* _Work to complete_
Only a number is wanted here: how many lines in the entries below contain the word "computer".

* _Data for review_

================

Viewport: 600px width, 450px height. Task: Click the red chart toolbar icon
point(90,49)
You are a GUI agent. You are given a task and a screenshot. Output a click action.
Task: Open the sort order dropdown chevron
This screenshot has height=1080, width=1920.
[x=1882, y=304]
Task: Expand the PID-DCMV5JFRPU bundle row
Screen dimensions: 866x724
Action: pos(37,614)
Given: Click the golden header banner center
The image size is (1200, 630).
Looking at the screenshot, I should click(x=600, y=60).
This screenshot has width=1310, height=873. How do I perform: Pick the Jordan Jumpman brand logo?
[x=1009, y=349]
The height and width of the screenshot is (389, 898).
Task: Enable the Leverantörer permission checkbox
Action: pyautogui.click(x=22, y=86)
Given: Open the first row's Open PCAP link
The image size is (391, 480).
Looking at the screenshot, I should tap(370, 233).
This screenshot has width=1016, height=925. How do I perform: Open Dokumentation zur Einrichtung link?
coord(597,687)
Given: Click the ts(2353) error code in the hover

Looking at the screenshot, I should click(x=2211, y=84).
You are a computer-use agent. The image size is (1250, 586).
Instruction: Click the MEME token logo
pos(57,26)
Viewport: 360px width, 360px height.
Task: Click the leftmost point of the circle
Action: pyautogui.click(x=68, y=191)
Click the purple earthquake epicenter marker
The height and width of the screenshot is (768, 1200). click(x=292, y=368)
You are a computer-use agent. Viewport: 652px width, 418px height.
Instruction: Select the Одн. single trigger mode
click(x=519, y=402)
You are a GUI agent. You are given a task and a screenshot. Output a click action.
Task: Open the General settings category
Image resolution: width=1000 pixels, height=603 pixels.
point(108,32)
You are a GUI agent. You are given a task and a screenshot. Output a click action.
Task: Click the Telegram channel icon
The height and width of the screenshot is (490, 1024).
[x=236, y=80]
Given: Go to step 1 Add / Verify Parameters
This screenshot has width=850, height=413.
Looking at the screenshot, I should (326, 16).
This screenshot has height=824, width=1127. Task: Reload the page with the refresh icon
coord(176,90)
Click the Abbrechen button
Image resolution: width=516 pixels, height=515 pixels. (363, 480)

================

* _Completed exercise_
2